_Work required:_
Render every line of the material below as a Markdown table with two columns, No. and Text, with each row numbered and blank lines skipped.

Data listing
(begin)

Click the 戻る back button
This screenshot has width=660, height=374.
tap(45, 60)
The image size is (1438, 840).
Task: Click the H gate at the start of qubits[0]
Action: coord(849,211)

(end)

_Output:_
| No. | Text |
|---|---|
| 1 | Click the 戻る back button |
| 2 | This screenshot has width=660, height=374. |
| 3 | tap(45, 60) |
| 4 | The image size is (1438, 840). |
| 5 | Task: Click the H gate at the start of qubits[0] |
| 6 | Action: coord(849,211) |